I agree with naderzaman, with one small correction. GigabitEth interfaces will default to 100 Full, not half.

Either way, it has been said several times in this forum that you should fix this duplex mismatch, it could absolutely be causing issues. Please correct it and provide a drawing if you can.

avilt · ‎04-15-2009

I will upload the network diagram soon.

This network is in production for the last 2 years without any issues. On the switch side it's set to auto/auto. I will try to set it to auto on the interface side as well.

avilt · ‎04-15-2009

Rpfinneran,

I am uploading the OSPF topology diagram.

ISP-1 = KD

ISP-2 = JT

The HSRP issue is at location D.

On those routers on the LAN segment interfaces are negotiated to 100mbps/full. But on WAN segment its negotiated to 100mbps/half duplex. I will hard code it to Full Duplex.

Also let me know your idea on OSPF topology. Do I need to join OSPF area 0 and area 1 at any other location?

rpfinneran · ‎04-15-2009

Avilt,

Great drawing, this is very helpful.

At site D, on KD router, what area is 90.1 interface in? On JT router, what area is 90.3 in?

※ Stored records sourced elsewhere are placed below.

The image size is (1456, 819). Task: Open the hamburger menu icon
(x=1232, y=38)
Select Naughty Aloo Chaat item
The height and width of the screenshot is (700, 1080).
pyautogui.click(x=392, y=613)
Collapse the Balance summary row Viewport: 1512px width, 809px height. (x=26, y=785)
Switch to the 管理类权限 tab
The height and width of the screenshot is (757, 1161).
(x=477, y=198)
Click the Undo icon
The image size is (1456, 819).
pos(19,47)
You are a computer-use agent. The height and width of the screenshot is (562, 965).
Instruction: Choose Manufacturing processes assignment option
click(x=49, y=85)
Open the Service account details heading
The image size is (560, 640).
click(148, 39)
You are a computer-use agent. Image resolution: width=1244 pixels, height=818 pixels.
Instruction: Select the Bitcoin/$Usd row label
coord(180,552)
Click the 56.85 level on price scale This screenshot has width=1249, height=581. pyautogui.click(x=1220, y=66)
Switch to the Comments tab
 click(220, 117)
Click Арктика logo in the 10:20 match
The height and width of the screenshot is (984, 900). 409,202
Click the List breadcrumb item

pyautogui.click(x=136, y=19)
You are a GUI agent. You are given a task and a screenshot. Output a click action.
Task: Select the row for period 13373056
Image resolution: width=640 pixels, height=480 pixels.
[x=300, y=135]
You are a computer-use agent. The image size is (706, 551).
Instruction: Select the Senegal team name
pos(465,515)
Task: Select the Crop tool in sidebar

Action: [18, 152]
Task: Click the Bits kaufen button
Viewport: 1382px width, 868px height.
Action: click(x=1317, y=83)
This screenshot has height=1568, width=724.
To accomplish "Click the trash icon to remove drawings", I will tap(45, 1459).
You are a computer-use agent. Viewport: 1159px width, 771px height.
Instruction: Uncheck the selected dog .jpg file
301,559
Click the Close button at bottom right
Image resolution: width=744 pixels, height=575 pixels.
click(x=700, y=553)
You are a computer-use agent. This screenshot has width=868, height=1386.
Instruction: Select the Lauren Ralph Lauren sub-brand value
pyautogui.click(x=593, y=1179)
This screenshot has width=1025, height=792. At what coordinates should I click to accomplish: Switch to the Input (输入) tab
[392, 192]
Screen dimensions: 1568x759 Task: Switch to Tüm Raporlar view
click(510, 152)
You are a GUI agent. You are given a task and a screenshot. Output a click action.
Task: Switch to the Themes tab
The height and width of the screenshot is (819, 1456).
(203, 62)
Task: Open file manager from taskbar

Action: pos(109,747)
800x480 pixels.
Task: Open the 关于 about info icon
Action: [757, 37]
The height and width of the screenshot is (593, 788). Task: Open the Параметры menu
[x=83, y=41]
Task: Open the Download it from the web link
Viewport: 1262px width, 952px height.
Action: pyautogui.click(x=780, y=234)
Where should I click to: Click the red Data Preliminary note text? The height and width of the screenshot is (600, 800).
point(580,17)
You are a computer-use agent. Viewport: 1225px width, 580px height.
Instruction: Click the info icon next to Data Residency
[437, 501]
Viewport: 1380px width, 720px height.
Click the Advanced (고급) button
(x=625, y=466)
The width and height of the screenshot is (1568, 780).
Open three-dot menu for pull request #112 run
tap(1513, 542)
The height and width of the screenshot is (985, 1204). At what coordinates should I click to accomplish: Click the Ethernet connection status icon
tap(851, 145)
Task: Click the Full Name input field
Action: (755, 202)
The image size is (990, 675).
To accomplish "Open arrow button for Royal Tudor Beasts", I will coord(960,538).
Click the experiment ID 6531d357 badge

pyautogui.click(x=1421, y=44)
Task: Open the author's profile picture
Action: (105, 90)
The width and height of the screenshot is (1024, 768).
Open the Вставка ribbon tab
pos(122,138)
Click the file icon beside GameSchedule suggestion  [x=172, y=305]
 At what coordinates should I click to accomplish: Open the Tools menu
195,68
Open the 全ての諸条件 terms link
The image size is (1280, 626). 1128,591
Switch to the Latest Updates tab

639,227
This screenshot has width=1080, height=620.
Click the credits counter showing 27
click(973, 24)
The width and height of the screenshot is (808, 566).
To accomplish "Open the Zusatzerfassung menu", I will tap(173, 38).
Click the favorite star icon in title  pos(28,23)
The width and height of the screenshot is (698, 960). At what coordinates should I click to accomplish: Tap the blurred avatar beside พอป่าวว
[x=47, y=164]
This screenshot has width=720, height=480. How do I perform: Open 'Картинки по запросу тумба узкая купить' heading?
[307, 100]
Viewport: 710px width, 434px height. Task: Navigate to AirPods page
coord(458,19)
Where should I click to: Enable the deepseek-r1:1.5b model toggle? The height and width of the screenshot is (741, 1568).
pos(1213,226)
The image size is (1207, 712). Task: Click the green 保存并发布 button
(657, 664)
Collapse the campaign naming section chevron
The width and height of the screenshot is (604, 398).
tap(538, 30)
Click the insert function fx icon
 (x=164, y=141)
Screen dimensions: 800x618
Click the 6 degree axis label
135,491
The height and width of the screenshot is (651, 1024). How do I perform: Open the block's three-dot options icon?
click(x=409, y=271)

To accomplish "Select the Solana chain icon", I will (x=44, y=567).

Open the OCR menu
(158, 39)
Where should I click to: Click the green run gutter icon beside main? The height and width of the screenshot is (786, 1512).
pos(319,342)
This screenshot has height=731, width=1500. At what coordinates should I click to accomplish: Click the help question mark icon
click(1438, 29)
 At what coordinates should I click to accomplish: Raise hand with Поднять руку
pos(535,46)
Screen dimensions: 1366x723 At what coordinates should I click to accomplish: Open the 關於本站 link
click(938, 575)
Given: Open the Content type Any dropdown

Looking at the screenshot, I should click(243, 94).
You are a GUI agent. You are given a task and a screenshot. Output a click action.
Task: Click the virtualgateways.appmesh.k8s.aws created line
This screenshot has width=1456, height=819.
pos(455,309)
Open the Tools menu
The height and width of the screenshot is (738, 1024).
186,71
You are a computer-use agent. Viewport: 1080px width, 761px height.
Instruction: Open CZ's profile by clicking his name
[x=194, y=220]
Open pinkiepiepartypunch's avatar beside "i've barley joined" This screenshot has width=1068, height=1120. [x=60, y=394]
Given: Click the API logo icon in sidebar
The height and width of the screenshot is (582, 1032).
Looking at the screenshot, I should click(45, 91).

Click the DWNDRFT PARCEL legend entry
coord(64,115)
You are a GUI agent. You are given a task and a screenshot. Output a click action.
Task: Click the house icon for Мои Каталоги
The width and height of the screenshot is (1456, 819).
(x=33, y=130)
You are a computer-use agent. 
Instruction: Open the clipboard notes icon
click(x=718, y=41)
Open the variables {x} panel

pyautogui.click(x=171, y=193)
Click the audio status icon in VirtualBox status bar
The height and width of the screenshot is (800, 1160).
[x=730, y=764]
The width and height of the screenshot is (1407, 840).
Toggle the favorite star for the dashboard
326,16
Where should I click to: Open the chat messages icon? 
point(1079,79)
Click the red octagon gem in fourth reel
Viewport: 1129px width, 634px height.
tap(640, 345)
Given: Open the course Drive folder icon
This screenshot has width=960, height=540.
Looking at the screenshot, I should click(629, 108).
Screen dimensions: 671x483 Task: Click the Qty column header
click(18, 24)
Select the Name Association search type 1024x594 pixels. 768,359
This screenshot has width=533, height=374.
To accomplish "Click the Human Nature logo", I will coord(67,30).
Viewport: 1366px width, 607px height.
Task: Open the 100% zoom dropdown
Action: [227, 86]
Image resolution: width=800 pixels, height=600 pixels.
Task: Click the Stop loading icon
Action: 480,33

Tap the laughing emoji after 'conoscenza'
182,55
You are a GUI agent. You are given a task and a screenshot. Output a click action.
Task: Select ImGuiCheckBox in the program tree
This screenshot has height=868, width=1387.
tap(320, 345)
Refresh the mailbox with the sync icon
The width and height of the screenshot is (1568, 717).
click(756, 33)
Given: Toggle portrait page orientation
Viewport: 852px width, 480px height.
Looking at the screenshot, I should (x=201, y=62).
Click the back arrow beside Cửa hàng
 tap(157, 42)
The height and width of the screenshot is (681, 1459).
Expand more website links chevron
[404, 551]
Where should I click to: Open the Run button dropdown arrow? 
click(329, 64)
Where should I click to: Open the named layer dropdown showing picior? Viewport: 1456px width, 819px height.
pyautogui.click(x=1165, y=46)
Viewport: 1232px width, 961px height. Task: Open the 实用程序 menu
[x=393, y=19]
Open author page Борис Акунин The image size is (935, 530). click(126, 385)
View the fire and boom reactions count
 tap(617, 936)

As for the OSPF design. Why did you guys choose to use multiple areas for this? I would have probably put everything in area 0, and simply set the OSPF cost of all interfaces that you have in area 1 to something much higher than the primary interfaces. In your current design, you could end up with a discontinuous area 0 depending on how you answer my question.

avilt · ‎04-15-2009

Except Main Office OSPF is running only on WAN interfaces. OSPF is not enabled on LAN interface.

Well initially we had 14 branch offices connected thru OSPF in 2 areas. Now its reduced to just 4 location. May be I should put everything in one area. In such case should I enable OSPF on LAN interface at each location?